• ABOUT THIS TASK:
Copy the whole listing verbatim.

• SUPPLIED MATERIAL:
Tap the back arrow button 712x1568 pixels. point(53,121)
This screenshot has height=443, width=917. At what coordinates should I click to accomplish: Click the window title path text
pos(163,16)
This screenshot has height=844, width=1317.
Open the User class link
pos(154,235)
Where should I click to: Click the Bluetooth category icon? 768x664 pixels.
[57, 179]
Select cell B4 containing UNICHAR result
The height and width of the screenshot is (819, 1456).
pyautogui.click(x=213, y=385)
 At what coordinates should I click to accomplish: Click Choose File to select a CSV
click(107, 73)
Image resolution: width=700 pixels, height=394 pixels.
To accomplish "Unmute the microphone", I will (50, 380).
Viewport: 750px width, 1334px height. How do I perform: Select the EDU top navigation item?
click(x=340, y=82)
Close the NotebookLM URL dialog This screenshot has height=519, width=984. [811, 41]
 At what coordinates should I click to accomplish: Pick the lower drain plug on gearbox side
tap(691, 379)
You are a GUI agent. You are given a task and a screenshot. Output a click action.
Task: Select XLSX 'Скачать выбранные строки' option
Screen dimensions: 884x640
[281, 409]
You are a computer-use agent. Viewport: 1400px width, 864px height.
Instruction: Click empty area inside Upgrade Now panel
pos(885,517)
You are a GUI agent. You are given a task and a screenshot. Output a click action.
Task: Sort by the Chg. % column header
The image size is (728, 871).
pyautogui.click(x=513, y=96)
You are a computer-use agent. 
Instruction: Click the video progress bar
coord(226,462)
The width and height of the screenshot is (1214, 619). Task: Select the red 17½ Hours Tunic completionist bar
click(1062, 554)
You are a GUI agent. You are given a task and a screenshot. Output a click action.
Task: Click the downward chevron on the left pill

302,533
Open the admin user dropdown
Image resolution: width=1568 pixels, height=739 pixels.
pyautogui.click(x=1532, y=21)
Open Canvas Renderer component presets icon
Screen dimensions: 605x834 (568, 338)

• SOLUTION TO THE PROBLEM:
Tap the back arrow button 712x1568 pixels. point(53,121)
This screenshot has height=443, width=917. At what coordinates should I click to accomplish: Click the window title path text
pos(163,16)
This screenshot has height=844, width=1317.
Open the User class link
pos(154,235)
Where should I click to: Click the Bluetooth category icon? 768x664 pixels.
[57, 179]
Select cell B4 containing UNICHAR result
The height and width of the screenshot is (819, 1456).
pyautogui.click(x=213, y=385)
 At what coordinates should I click to accomplish: Click Choose File to select a CSV
click(107, 73)
Image resolution: width=700 pixels, height=394 pixels.
To accomplish "Unmute the microphone", I will (50, 380).
Viewport: 750px width, 1334px height. How do I perform: Select the EDU top navigation item?
click(x=340, y=82)
Close the NotebookLM URL dialog This screenshot has height=519, width=984. [811, 41]
 At what coordinates should I click to accomplish: Pick the lower drain plug on gearbox side
tap(691, 379)
You are a GUI agent. You are given a task and a screenshot. Output a click action.
Task: Select XLSX 'Скачать выбранные строки' option
Screen dimensions: 884x640
[281, 409]
You are a computer-use agent. Viewport: 1400px width, 864px height.
Instruction: Click empty area inside Upgrade Now panel
pos(885,517)
You are a GUI agent. You are given a task and a screenshot. Output a click action.
Task: Sort by the Chg. % column header
The image size is (728, 871).
pyautogui.click(x=513, y=96)
You are a computer-use agent. 
Instruction: Click the video progress bar
coord(226,462)
The width and height of the screenshot is (1214, 619). Task: Select the red 17½ Hours Tunic completionist bar
click(1062, 554)
You are a GUI agent. You are given a task and a screenshot. Output a click action.
Task: Click the downward chevron on the left pill

302,533
Open the admin user dropdown
Image resolution: width=1568 pixels, height=739 pixels.
pyautogui.click(x=1532, y=21)
Open Canvas Renderer component presets icon
Screen dimensions: 605x834 (568, 338)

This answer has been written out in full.